◆ Tugas yang Diberikan:
Tulis ulang kata demi kata seluruh teks tentang peran kiai sebagai makelar perkawinan di Rembang di bawah ini, tanpa mengubah apa pun.

◆ Kutipan Dokumen:
Peran kiai  sebagai “makelar” perkawinan dapat dilihat dari datangnya para lelaki dari luar daerah Rembang yang bertujuan untuk mencarikan perempuan yang bersedia dinikahinya. Ketika memasuki Desa Rembang, seorang laki-laki yang sedang mencari jodoh biasanya akan menanyakan dan menyampaikan maksudnya kepada penduduk yang ditemuinya di sepanjang jalan menuju desa tersebut. Penduduk yang ditemuinya tersebut akan memberitahukan kepada kiai  atau tokoh agama untuk diberikan rekomendasi bagi perempuan yang bersedia dinikahi (siri). Sebagian besar wanita yang bersedia dijadikan istri siri adalah wanita yang bersedia dijadikan simpanan. Proses ta\'aruf (perkenalan) berlangsung dalam waktu singkat, ketika kedua belah pihak, baik wanita maupun pria, merasa cocok dan bersedia untuk dinikahi, maka pada hari itu juga pernikahan dapat dilaksanakan.

◆ Cuplikan Dataset:
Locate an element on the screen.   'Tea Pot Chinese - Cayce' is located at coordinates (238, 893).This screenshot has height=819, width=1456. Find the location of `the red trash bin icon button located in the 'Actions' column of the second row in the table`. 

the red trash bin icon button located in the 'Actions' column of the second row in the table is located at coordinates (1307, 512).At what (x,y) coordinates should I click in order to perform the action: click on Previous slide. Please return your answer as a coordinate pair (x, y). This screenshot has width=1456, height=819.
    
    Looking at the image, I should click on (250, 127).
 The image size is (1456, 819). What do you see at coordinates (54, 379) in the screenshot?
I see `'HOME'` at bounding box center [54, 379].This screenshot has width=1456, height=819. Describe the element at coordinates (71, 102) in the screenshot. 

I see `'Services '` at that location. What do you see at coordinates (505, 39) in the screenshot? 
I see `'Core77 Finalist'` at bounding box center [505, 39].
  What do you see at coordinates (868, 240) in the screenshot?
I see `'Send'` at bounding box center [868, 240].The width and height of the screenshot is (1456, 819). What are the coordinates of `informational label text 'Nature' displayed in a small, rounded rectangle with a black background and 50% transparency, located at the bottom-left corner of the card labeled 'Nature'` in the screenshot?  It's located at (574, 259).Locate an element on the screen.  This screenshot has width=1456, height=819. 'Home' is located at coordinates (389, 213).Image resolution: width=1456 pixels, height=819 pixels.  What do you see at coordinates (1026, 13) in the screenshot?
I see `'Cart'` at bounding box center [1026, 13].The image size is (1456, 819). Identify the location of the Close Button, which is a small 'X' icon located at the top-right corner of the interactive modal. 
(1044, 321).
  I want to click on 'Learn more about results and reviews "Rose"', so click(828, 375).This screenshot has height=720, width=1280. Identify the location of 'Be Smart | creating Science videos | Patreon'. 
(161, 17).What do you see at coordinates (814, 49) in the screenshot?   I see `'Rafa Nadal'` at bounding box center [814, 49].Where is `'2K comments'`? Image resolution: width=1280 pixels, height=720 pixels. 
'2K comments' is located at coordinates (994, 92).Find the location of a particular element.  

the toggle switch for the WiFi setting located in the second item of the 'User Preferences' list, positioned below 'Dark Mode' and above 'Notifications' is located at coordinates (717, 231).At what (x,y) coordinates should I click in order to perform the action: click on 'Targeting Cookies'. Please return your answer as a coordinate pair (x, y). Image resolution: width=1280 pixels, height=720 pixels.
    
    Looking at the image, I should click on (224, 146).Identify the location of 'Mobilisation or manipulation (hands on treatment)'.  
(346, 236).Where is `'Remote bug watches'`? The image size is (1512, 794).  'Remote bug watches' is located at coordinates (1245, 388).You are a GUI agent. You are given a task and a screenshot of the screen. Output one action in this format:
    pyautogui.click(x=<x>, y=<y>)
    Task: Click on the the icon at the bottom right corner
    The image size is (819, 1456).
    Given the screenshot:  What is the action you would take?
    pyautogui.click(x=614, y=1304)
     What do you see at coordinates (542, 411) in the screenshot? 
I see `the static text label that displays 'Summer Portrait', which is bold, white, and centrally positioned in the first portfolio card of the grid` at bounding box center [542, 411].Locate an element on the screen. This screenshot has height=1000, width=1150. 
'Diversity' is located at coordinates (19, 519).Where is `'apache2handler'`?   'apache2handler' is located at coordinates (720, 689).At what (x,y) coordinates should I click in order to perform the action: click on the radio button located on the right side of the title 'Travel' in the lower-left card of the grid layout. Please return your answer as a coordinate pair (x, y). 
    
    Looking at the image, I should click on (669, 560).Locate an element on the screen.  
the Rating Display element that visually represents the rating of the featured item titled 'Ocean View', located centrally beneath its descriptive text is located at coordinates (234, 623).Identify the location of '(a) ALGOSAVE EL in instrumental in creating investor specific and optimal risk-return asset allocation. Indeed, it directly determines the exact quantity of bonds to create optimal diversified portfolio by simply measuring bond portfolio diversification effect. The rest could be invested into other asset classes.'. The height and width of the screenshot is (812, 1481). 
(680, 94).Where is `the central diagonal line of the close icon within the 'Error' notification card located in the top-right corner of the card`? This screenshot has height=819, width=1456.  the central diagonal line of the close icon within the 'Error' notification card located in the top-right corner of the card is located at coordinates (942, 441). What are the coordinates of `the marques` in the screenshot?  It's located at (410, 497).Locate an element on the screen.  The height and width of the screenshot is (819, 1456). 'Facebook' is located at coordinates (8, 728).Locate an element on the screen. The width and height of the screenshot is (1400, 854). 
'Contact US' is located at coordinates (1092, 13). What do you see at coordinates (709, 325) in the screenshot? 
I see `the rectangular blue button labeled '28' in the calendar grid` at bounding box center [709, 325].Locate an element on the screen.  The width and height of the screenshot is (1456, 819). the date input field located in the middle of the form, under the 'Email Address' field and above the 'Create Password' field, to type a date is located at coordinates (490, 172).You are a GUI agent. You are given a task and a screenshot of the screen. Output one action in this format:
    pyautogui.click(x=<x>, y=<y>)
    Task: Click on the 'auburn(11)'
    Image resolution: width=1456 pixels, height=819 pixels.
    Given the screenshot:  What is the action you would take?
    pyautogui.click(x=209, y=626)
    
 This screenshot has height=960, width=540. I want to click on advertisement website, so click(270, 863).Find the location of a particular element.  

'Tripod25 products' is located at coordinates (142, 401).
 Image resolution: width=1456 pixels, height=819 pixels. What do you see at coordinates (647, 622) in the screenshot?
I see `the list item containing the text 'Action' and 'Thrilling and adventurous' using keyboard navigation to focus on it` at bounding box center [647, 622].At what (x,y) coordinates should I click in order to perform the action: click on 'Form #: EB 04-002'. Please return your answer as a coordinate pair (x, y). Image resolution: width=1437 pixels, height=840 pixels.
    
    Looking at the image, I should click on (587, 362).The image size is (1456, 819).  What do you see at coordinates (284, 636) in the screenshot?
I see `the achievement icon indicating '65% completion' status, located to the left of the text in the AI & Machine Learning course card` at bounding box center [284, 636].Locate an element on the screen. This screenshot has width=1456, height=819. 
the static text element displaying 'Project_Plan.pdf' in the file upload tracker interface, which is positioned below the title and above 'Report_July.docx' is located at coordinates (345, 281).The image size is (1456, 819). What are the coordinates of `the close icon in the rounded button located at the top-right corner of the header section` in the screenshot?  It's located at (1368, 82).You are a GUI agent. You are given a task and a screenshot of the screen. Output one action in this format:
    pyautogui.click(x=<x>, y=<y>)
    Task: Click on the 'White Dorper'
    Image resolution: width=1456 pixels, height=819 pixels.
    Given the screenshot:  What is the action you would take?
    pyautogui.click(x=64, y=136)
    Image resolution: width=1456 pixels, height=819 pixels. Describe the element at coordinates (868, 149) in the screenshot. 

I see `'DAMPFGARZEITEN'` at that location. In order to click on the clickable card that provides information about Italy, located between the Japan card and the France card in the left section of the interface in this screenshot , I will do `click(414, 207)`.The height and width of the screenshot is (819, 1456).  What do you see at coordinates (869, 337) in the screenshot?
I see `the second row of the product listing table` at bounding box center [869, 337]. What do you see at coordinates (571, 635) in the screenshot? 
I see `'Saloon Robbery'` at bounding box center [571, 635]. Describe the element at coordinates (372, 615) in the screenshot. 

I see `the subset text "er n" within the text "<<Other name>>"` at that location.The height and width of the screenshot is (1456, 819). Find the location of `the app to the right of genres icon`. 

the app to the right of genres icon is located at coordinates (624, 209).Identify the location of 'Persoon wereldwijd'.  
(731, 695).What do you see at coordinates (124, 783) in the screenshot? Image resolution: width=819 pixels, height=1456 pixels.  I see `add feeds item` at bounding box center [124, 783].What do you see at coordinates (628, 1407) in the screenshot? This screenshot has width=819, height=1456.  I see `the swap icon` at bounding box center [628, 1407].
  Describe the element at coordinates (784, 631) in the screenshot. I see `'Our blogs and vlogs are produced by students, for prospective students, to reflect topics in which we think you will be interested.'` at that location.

◆ Keluaran yang Diharapkan:
Peran kiai  sebagai “makelar” perkawinan dapat dilihat dari datangnya para lelaki dari luar daerah Rembang yang bertujuan untuk mencarikan perempuan yang bersedia dinikahinya. Ketika memasuki Desa Rembang, seorang laki-laki yang sedang mencari jodoh biasanya akan menanyakan dan menyampaikan maksudnya kepada penduduk yang ditemuinya di sepanjang jalan menuju desa tersebut. Penduduk yang ditemuinya tersebut akan memberitahukan kepada kiai  atau tokoh agama untuk diberikan rekomendasi bagi perempuan yang bersedia dinikahi (siri). Sebagian besar wanita yang bersedia dijadikan istri siri adalah wanita yang bersedia dijadikan simpanan. Proses ta\'aruf (perkenalan) berlangsung dalam waktu singkat, ketika kedua belah pihak, baik wanita maupun pria, merasa cocok dan bersedia untuk dinikahi, maka pada hari itu juga pernikahan dapat dilaksanakan.